Cependant, les chambres régionales des comptes n’ont constaté que peu de gains d’efficience à l’heure actuelle. Dans les régions fusionnées, les exécutifs régionaux ont largement conservé les organisations préexistantes afin de respecter le calendrier fixé par le législateur. En matière de développement économique, la rationalisation des dispositifs d’intervention est inaboutie. Dans le domaine des transports, pour assurer la continuité du service public, les régions ont généralement maintenu les modes d’intervention et différé les évolutions structurelles. Enfin, de nombreuses évolutions lourdes sont en cours, aussi bien en matière d’organisation que de modes d’intervention.
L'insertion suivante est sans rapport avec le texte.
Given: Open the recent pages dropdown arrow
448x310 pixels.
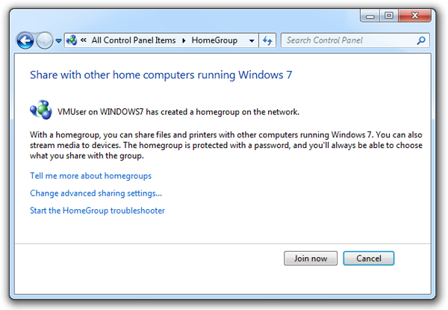Looking at the screenshot, I should pyautogui.click(x=58, y=41).
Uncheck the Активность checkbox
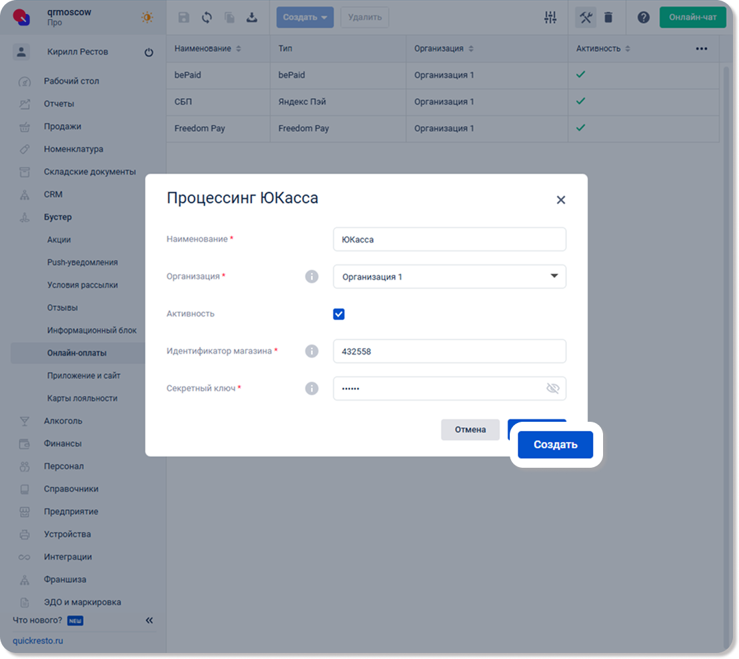This screenshot has width=739, height=659. [339, 314]
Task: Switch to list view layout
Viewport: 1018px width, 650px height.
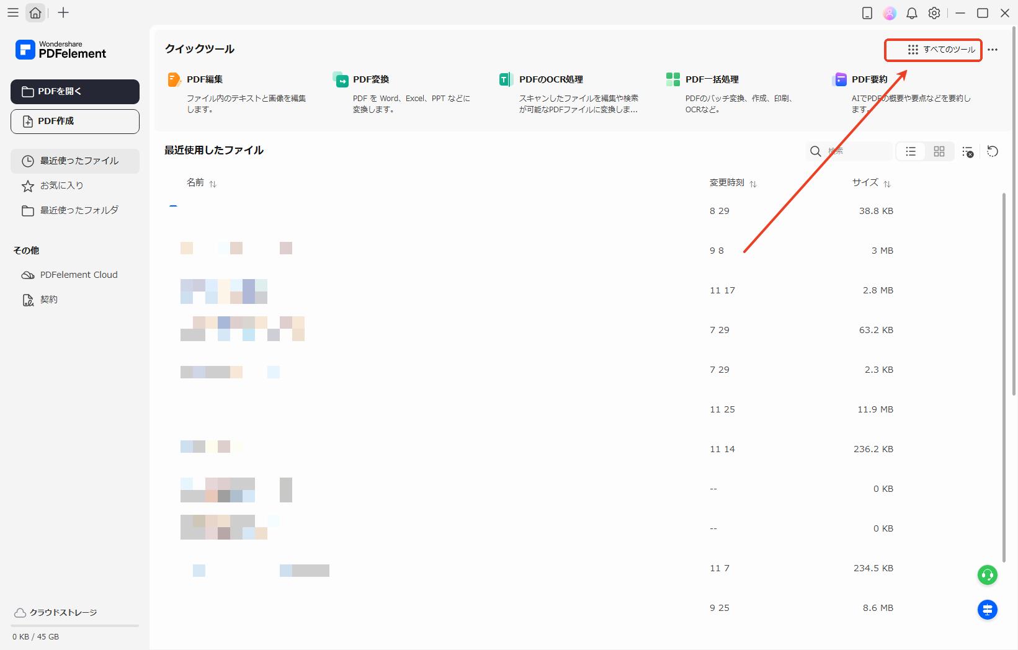Action: (911, 151)
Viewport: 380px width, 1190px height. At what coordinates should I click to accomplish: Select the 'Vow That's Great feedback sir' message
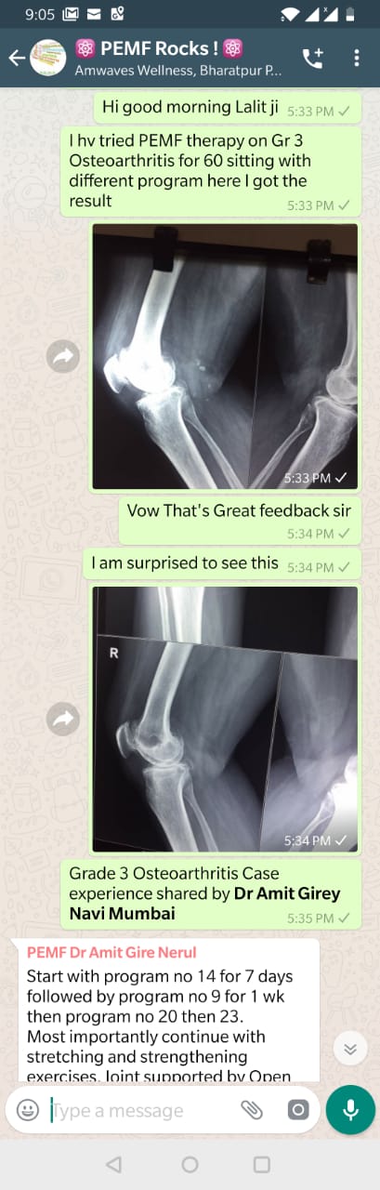coord(240,520)
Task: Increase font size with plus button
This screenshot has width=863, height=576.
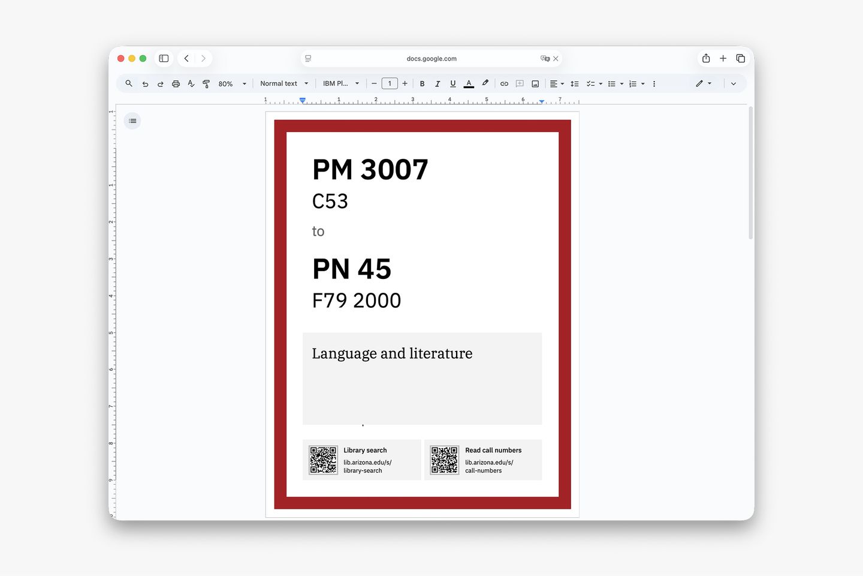Action: [405, 84]
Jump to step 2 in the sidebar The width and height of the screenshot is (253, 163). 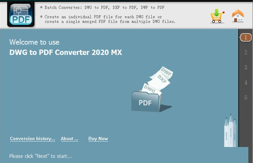[x=245, y=52]
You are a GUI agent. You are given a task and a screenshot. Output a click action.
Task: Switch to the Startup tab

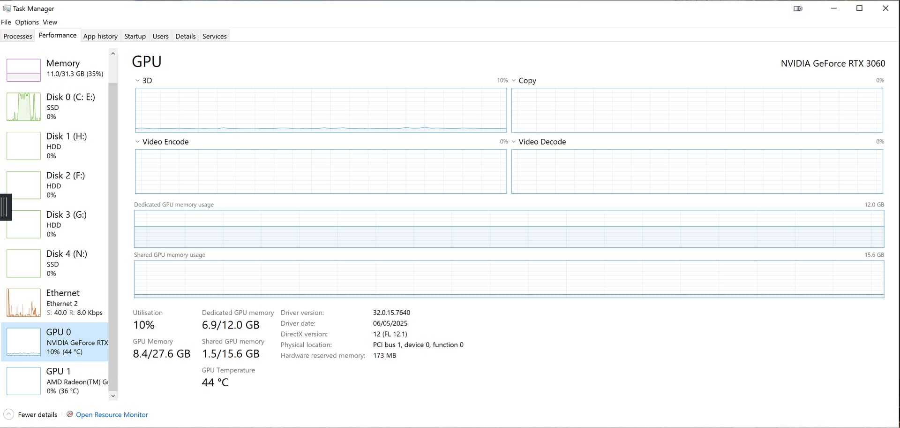tap(135, 36)
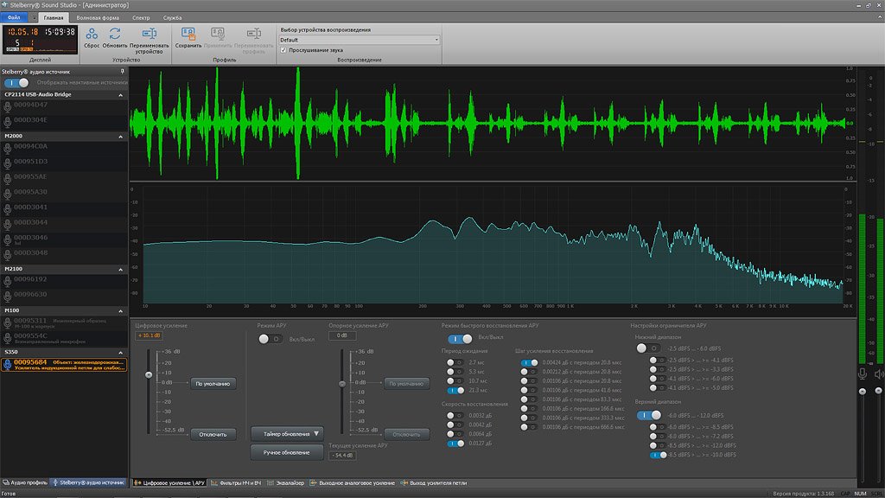Viewport: 885px width, 498px height.
Task: Uncheck Прослушивание звука checkbox
Action: pyautogui.click(x=283, y=50)
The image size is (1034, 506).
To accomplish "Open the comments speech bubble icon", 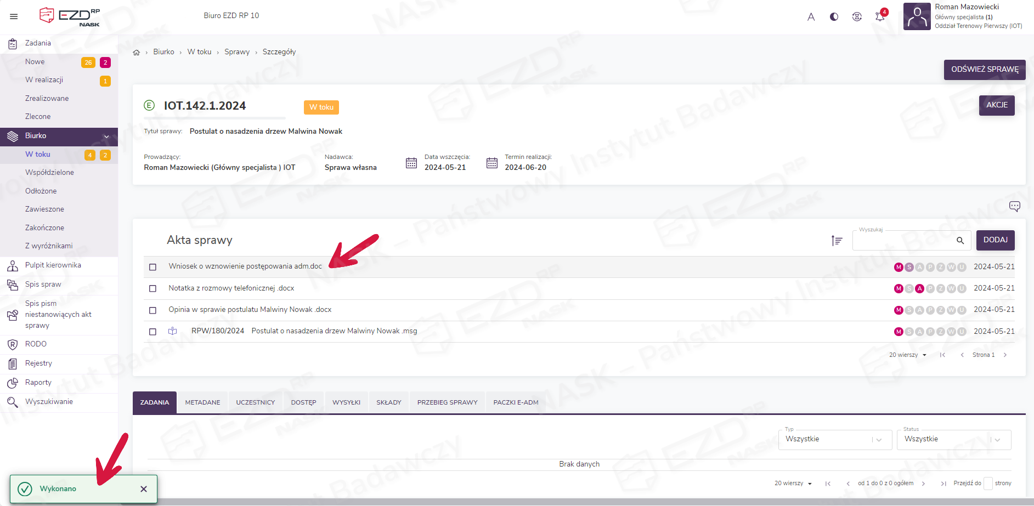I will coord(1014,206).
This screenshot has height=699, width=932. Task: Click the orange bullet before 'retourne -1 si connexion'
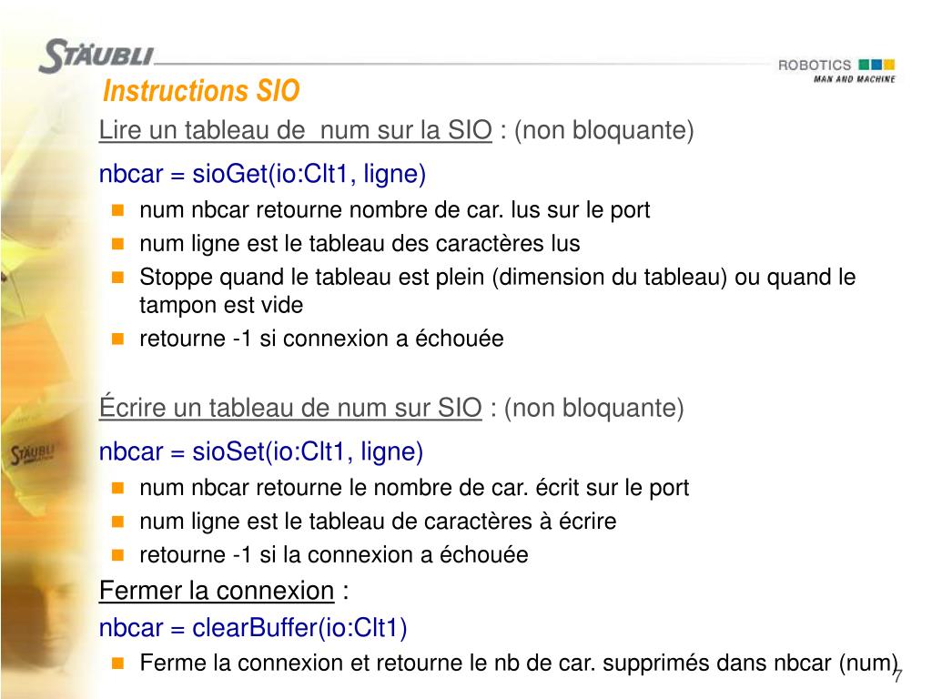tap(117, 339)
La transition vers le plein exercice des compétences des régions dans leurs nouveaux périmètres n’est pas achevée à ce stade.

De plus, la fusion des régions a occasionné dans un premier temps des surcoûts importants (+ 11,9 % de dépenses indemnitaires entre 2017 et 2018 pour les régions fusionnées, + 6,1 % pour les autres). Or les outils de suivi et d’évaluation sont rares et ne favorisent pas la maîtrise des coûts de ces derniers.

De fait, trois ans après la mise en œuvre de la réforme, les économies de gestion annoncées ne sont pas encore au rendez-vous.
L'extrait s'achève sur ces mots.